More fundamentally, Mr. Chairman, TEI is very concerned about the continuing vagueness of many of the Administration’s proposals, and the implication that has for tax administration. To be sure, the Treasury has acknowledged the need to define the term “tax shelter” more objectively, but we question whether the White Paper offers the necessary clarity. Hence, we remain concerned that the proposals will adversely affect the ability of businesses to engage in routine business transactions. Indeed, because the proposals remain largely inchoate, members of Congress — and the taxpayers who will be directly affected by the proposals — cannot know for sure how they will operate. (For example, the White Paper refers to “book-tax” differences, but it is unclear what is precisely meant by the term.) Ideally, legislative language should be drafted, released, and appropriately vetted by all interested parties before action is taken. Although the budget process often does not permit a studied review of statutory language, in an area as important as this one it would be a mistake to say “ready, fire, aim.”

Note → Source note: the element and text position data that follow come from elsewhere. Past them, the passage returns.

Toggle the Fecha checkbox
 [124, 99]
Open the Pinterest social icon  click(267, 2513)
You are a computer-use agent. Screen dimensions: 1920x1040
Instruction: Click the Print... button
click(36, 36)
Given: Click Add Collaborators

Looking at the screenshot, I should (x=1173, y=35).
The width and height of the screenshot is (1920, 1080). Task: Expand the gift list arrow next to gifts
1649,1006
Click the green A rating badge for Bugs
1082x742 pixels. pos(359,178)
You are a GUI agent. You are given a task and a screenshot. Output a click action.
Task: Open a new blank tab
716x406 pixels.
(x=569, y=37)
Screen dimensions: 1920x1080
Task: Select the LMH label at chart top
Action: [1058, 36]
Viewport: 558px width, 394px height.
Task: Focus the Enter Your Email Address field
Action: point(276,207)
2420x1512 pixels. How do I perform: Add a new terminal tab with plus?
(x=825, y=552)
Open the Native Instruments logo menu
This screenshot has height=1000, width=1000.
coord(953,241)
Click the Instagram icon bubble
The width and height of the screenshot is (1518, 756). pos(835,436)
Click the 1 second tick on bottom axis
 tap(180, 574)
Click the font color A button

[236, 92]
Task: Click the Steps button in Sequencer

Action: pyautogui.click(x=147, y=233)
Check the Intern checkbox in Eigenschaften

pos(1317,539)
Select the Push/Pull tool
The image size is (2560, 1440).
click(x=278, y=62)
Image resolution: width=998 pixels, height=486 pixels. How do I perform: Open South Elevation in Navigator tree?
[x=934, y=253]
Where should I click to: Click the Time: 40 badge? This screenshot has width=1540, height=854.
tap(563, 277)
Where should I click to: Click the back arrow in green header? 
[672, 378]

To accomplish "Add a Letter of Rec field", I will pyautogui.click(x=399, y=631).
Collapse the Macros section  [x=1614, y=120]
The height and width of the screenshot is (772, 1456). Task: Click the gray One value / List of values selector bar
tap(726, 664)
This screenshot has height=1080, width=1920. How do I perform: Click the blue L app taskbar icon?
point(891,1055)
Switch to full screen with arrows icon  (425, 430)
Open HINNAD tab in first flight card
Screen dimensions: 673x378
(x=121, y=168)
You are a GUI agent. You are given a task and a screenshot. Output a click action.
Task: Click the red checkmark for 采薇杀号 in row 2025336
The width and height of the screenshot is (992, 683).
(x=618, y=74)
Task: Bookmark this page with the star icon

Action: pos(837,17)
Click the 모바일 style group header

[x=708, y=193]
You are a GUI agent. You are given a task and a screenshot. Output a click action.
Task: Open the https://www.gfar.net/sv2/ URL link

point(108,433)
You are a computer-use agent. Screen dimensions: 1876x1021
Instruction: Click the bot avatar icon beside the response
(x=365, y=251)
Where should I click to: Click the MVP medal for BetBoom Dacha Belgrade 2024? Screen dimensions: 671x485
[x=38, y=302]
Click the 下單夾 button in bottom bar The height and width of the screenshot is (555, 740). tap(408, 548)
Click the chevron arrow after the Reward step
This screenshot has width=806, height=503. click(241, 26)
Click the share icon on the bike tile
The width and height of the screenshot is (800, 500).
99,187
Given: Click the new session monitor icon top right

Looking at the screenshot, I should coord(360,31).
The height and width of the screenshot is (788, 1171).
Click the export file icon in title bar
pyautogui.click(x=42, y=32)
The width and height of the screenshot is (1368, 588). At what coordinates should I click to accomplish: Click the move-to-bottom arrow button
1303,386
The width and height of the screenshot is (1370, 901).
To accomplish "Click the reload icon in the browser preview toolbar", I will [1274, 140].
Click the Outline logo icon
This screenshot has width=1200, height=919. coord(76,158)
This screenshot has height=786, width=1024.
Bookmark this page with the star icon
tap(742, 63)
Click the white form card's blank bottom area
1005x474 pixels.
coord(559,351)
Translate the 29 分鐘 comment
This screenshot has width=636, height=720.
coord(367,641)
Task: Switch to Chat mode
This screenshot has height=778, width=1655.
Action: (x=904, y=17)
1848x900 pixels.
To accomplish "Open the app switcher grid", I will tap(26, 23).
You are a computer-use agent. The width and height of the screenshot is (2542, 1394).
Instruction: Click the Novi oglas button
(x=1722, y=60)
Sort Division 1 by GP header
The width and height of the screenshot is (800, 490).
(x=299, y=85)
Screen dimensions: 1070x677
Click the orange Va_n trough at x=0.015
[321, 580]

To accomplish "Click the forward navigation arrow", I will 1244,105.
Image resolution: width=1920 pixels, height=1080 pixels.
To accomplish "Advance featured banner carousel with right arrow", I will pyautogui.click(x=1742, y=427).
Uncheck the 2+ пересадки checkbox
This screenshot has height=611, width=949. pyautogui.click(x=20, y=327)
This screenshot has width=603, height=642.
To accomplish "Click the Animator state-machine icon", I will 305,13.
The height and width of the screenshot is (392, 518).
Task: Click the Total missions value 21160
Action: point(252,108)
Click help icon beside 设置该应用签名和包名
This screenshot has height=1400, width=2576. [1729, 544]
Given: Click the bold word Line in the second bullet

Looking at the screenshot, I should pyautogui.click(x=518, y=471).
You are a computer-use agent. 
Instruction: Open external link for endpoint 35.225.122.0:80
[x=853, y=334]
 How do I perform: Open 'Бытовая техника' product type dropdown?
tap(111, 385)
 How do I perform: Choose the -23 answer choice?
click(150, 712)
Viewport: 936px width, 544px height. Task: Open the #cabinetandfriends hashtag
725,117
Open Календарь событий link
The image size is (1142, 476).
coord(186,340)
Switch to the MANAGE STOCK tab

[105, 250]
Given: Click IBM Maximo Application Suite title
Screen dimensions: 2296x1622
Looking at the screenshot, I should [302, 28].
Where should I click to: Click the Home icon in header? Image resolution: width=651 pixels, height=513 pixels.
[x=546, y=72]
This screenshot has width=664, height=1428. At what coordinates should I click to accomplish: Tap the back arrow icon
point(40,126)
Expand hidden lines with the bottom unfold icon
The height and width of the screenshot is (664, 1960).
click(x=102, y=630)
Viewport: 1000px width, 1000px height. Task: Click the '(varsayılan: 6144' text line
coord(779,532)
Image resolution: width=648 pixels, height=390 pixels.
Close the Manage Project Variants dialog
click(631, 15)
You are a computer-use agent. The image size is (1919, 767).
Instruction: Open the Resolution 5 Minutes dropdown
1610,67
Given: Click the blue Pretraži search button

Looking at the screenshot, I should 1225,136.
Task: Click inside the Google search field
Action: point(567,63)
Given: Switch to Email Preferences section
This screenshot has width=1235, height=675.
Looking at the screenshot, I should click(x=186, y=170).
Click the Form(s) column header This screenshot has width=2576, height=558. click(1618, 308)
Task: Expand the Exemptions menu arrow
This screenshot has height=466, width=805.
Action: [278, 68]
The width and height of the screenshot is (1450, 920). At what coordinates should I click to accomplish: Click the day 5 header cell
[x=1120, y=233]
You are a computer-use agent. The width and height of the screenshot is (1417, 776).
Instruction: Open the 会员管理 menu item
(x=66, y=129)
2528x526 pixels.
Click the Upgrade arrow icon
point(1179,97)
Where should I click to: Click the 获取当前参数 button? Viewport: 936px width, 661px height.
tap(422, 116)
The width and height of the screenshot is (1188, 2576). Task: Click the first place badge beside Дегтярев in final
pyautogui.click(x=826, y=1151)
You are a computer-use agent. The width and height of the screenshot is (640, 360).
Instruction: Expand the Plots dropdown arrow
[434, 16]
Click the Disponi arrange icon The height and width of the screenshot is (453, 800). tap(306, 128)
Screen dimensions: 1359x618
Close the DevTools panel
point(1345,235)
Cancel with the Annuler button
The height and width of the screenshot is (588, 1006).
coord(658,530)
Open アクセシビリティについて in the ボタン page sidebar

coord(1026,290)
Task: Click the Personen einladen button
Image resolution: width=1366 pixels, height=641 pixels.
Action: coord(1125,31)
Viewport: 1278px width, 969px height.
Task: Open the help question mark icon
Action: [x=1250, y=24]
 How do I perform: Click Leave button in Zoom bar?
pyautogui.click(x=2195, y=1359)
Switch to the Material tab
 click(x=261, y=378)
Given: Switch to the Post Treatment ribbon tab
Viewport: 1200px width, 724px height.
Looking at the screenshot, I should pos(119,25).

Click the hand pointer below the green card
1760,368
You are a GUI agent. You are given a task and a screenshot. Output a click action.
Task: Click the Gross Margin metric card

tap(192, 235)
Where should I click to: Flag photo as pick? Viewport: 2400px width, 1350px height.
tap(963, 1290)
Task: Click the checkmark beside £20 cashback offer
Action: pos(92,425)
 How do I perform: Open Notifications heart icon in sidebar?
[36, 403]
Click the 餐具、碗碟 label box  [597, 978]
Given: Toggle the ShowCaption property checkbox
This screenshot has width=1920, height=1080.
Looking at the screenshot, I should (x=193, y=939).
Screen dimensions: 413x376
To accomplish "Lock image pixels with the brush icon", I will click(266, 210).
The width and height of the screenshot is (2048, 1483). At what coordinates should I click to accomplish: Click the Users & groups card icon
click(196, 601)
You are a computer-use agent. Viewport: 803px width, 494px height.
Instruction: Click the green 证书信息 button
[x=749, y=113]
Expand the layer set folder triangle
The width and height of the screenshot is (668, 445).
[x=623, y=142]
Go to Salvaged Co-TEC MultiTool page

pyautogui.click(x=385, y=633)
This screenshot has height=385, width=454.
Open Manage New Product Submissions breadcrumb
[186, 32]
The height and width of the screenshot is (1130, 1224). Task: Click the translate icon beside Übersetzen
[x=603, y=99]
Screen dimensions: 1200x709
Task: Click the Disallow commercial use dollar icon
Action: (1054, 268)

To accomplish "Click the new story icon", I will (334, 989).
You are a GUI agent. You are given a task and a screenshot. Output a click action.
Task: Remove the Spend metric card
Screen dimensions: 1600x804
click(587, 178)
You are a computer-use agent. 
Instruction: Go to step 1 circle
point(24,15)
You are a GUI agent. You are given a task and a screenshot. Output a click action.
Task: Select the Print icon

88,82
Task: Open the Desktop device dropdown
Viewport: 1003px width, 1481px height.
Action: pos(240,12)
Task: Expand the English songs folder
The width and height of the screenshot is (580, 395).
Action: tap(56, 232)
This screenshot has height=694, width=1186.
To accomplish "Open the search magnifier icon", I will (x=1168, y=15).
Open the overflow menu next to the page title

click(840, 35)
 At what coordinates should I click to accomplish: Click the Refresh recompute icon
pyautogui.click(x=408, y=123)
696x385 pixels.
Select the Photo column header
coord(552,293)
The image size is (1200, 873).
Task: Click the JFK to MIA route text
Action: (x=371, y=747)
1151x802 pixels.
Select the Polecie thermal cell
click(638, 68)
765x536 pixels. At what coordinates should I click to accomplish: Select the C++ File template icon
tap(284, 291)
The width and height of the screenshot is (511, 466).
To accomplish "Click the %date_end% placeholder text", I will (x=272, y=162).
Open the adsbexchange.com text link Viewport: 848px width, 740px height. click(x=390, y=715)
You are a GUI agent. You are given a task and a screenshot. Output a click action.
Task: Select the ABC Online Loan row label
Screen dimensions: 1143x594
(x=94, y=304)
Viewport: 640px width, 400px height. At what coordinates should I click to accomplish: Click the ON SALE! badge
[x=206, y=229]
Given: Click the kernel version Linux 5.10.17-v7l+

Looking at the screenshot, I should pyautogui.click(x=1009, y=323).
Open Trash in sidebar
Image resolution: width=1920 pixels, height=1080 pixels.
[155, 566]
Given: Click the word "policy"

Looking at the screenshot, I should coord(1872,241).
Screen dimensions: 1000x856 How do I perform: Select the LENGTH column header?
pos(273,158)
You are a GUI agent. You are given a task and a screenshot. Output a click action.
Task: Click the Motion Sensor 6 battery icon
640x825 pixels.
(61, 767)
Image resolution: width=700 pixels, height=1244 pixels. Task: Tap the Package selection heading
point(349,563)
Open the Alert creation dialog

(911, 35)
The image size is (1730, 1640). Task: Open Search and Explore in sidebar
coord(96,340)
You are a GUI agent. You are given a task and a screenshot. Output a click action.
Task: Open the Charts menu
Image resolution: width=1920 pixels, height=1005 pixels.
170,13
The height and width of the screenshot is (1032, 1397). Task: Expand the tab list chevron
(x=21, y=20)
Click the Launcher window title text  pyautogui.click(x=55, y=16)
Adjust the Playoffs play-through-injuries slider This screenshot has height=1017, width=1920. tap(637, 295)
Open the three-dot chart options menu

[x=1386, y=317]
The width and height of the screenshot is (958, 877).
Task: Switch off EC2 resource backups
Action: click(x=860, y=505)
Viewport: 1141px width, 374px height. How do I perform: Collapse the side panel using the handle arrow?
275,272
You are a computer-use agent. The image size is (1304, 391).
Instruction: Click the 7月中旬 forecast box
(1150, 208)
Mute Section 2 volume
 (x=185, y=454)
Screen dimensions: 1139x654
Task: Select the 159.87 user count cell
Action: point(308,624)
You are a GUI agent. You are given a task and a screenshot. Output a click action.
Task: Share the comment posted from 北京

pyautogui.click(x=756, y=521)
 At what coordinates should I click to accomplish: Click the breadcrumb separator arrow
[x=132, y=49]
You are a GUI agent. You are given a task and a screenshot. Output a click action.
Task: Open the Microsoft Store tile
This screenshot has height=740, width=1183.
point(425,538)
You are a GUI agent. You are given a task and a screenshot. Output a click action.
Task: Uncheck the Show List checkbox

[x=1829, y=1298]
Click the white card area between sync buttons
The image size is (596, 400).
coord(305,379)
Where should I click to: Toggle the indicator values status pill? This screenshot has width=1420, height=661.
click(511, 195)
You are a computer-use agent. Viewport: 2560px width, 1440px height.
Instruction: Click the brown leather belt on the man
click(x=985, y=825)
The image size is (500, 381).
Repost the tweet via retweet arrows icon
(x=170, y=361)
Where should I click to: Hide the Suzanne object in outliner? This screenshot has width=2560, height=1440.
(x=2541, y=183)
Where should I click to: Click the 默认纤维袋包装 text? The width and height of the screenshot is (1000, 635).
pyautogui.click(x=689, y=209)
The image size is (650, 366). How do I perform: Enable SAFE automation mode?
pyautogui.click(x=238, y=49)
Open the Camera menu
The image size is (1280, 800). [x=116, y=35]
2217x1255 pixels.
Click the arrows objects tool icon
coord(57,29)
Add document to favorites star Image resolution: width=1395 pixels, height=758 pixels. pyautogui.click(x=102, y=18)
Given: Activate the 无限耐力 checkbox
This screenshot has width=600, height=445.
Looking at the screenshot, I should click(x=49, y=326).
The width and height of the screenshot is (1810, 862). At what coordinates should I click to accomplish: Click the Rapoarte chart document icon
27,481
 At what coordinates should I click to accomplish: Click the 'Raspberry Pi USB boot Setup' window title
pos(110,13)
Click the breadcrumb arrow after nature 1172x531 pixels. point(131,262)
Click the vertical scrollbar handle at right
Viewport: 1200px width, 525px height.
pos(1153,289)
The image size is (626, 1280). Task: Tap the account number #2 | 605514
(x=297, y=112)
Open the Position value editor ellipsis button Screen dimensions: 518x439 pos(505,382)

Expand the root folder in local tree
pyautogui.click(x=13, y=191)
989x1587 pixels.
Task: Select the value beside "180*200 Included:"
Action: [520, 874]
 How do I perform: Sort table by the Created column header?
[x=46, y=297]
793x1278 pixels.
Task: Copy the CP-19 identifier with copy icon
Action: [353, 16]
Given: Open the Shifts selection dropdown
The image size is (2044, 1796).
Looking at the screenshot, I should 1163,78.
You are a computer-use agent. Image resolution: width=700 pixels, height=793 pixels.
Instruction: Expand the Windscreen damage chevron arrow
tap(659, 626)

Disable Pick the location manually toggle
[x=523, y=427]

TEI has established a task force to study the White Paper, but regrettably its work cannot be completed in time for the Committee’s mark-up, which the Budget Resolution requires be completed by June 16. Given the delayed re]ease of the Treasury’s paper, we suggest that other interested parties find themselves in similar positions. Accordingly, the Institute urges the Committee on Ways and Means not to rush to judgment concerning the Administration’s proposals. Rather, the Committee should defer action on the Administration’s proposals until interested parties have an opportunity to analyze the White Paper, as well as the Joint Committee on Taxation’s still-to-be-released Interest and Penalty Study, even if this means that no legislative action can be taken this summer. Put bluntly, Congress should focus on doing the right thing, rather than doing something now.
Finally, we emphasize that we do not believe a decision to defer action on the Treasury’s proposals means that action to staunch abusive tax shelters activities must be held in abeyance. TEI has previously testified that the Treasury and IRS have significant tools with which to address tax shelter activities, and we recommend that Congress instruct that these tools be fully utilized. In addition, we recommend that Congress instruct the Treasury Department to proceed with the issuance of regulations under the tax shelter provisions enacted in 1997. These measured steps will send a powerful message while affording Congress reasonable time to gauge the efficacy of the proposals in the White Paper.